■ **Zadania do wykonania**:
• A. Zamień „utwór” na „singiel” w tekście o nowej płycie Jacka Stachursky'ego i przytocz go od słów „Na ten rok Stachursky” do słów „Jacek Stachursky, wokalista.”.
• B. Dopisz następną część tekstu o nowej płycie Jacka Stachursky'ego, zaczynając od miejsca, w którym się urywa.

--- Fragment tekstu ---

Mówi: | Jacek Stachursky |
Funkcja: | wokalista |
Jacek Stachursky: Co 10 lat wydaję transowo-elektroniczną, offową płytę. One świetnie sobie radzą
W tym roku Jacek Stachursky obchodzi 25-lecie działalności artystycznej. Przed wokalistą więc pracowite miesiące, bo jubileusz chce uczcić kolejną płytą. Album zatytułowany „2K19” ma się ukazać we wrześniu, a będzie go zapowiadał utwór „Doskozzza”, który ukaże się 5 kwietnia. Nowe wydawnictwo to kontynuacja platynowego krążka „1999” oraz złotego „2009”, z których pochodzą takie przeboje, jak „Gdy zapłaczesz”, „Zostańmy razem”, „Dosko” czy „Jam jest 444”. W lutym artysta zaprezentował także cover zespołu Dżem „Kim jestem – jestem sobie” oraz utwór „Zimna lufa”.
Na ten rok Stachursky przygotował swoim fanom sporo muzycznych niespodzianek, ale niewątpliwie tą najbardziej wyczekiwaną jest nowa płyta artysty.
– 5 kwietnia pojawi się pierwszy utwór „Doskozzza”, który będzie promował moją nową płytę. Właściwie to cykl tych płyt, które pojawiają się co 10 lat: w 1999 roku wyszła pierwsza, w 2009 druga i teraz jest 2019 rok. Właśnie tak co 10 lat wydaję taką transową, elektroniczną, offową płytę, która funkcjonuje zazwyczaj tylko w internecie czy jest prezentowana podczas imprez w klubach. Natomiast w obszarze medialnym, w takim obiegu standardowym, mainstreamowym właściwie te płyty kompletnie nie funkcjonują. Ale jak się okazuje, świetnie sobie radzą i cały czas grono osób czeka na kolejną odsłonę – mówi agencji Newseria Jacek Stachursky, wokalista.

--- Dostarczone dane ---

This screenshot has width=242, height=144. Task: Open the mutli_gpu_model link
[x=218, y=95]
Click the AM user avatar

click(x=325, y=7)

---
--- Dostarczone dane ---

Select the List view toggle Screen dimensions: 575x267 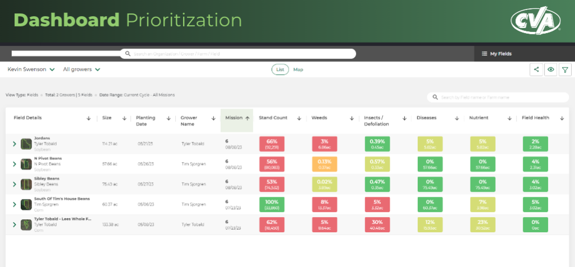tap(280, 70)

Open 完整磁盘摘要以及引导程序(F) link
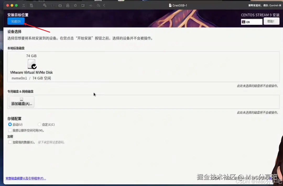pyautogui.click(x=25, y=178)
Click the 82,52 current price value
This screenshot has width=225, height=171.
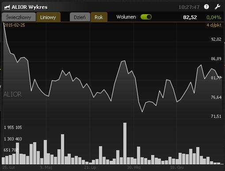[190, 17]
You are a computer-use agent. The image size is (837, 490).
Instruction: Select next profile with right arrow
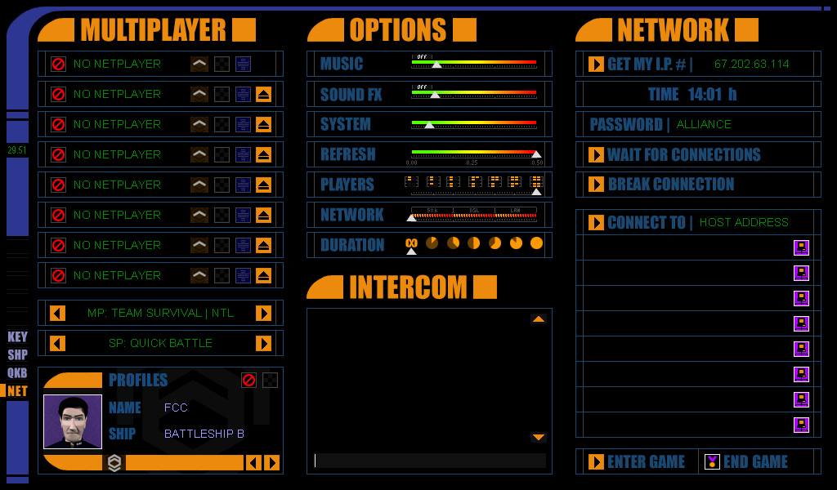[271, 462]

---

■ **Wyniki zadań**:
• A.
Na ten rok Stachursky przygotował swoim fanom sporo muzycznych niespodzianek, ale niewątpliwie tą najbardziej wyczekiwaną jest nowa płyta artysty.
– 5 kwietnia pojawi się pierwszy singiel „Doskozzza”, który będzie promował moją nową płytę. Właściwie to cykl tych płyt, które pojawiają się co 10 lat: w 1999 roku wyszła pierwsza, w 2009 druga i teraz jest 2019 rok. Właśnie tak co 10 lat wydaję taką transową, elektroniczną, offową płytę, która funkcjonuje zazwyczaj tylko w internecie czy jest prezentowana podczas imprez w klubach. Natomiast w obszarze medialnym, w takim obiegu standardowym, mainstreamowym właściwie te płyty kompletnie nie funkcjonują. Ale jak się okazuje, świetnie sobie radzą i cały czas grono osób czeka na kolejną odsłonę – mówi agencji Newseria Jacek Stachursky, wokalista.

• B.
Jacek Stachursky nie zamierza więc próżnować. Ze zdwojoną siłą wraca na rynek muzyczny i już skupia się na promocji nowej płyty.
– Zaczynamy od utworu „Doskozzza”, który nawiązuje do utworu pt. „Dosko”, który był 10 lat temu jednym z większych takich moich właśnie niezależnych, offowych, nazwijmy to drugoobiegowych, przebojów. Potem będą już kolejne utwory i myślę, że to też będzie spore wydarzenie, jeżeli chodzi o tę naszą brać, nazwijmy to, transowo-elektroniczną – mówi Jacek Stachursky.
W walentynki Stachursky zaprezentował singiel pt. „Zimna lufa”, który trafił do DJ-ów i serwisów cyfrowych. Ten utwór funkcjonuje aż w trzech różnych wersjach.
– W refrenie śpiewam: „Jeszcze jedna zimna lufa dla wszystkich”, oczywiście to chodzi o coś w rodzaju naszej wielowiekowej tradycji, bo w momencie, kiedy pewna grupa osób spotyka się towarzysko ze sobą, to czasami, żeby uczcić to spotkanie, piją toasty, chociażby tzw. strzemiennego. I piosenka właśnie mówi o wspaniałym spędzaniu czasu z najlepszym gronem swoich przyjaciół, gdzie rozmawiamy, śmiejemy się, tańczymy, bawimy się i czasami także uroczyście honorujemy ten czas – mówi Jacek Stachursky.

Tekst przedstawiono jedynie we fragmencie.